Document:
1531: one year after Wolsey’s death, one year into Cromwell’s royal prepotency, one year closer to the Break with Rome. Even in the context of this weekly serial drama, ‘Wolf Hall’ made the pace of change and tension discernible; opening with More reading aloud in Latin, anew in his appointment to Lord Chancellor. Political and religious change permeated the political, religious, social, cultural and, especially, sexual aspects of this episode. Our acquaintance with Catherine of Aragon in the previous episodes has been slight, but sympathetic. So really there was nothing new this week, except the distinct hopelessness of her regaining any favour with the king or his court. What particularly resonated was Catherine’s grievance not at Henry running off to Chertsey with his ‘Jezebel’, but at him not ‘saying goodbye’ before doing so. Perhaps this injects unnecessary romance, but it’s certainly interesting that ‘Wolf Hall’ sidelines Catherine as a cause of her own annulment; as reflected in Parliament, the ‘matter’ of Henry’s personal life rests entirely with the king and his minister.
Even though Cromwell is manipulating and colluding with the brother of the “odd” Jane Seymour, he remains a whole lot nicer than the Latin-speaking, and hence innately shady, More. I think that More has been given a harsh treatment by Hilary Mantel, but that even Cromwell buys in to Elizabeth Barton’s Catholic prophesies gives some due back to More’s cause. To a twenty-first century audience, the alleged Holy Maid of Kent brings heresy to the forefront as a real political issue, underpinning and almost undermining the entire Reformation.

Listed records:

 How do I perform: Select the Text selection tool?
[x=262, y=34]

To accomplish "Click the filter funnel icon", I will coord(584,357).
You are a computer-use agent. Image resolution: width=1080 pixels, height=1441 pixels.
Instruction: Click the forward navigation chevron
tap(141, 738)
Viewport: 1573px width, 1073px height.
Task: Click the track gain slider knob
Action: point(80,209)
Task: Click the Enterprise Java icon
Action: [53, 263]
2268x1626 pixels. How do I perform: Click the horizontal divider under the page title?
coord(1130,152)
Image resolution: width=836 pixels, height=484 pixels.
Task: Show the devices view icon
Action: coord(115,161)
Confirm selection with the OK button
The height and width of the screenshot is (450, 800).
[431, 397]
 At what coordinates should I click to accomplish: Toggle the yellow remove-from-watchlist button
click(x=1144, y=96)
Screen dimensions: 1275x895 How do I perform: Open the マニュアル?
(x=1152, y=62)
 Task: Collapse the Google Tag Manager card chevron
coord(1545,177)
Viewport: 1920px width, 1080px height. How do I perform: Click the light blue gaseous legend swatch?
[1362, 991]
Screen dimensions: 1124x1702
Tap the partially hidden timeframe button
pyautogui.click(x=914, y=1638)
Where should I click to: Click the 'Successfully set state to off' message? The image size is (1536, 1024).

Task list:
**A)** Transcribe the Wolf Hall review from "Even though Cromwell" up to and including "the entire Reformation.".
**B)** Does the Wolf Hall review support each statement below? Answer yes or no for each, quoting the deciding words. (i) The episode opens with More reading aloud in Latin. (ii) Catherine's grievance is mainly that Henry went off to Chertsey with his 'Jezebel'. (iii) The writer thinks Hilary Mantel treats More harshly.
**C)** In what year is the episode discussed in the Wolf Hall review set?

Completed exercise:
**A)**
Even though Cromwell is manipulating and colluding with the brother of the “odd” Jane Seymour, he remains a whole lot nicer than the Latin-speaking, and hence innately shady, More. I think that More has been given a harsh treatment by Hilary Mantel, but that even Cromwell buys in to Elizabeth Barton’s Catholic prophesies gives some due back to More’s cause. To a twenty-first century audience, the alleged Holy Maid of Kent brings heresy to the forefront as a real political issue, underpinning and almost undermining the entire Reformation.

**B)**
(i) Yes: "opening with More reading aloud in Latin"
(ii) No: "Catherine’s grievance not at Henry running off to Chertsey with his ‘Jezebel’, but at him not ‘saying goodbye’ before doing so"
(iii) Yes: "I think that More has been given a harsh treatment by Hilary Mantel"

**C)** 1531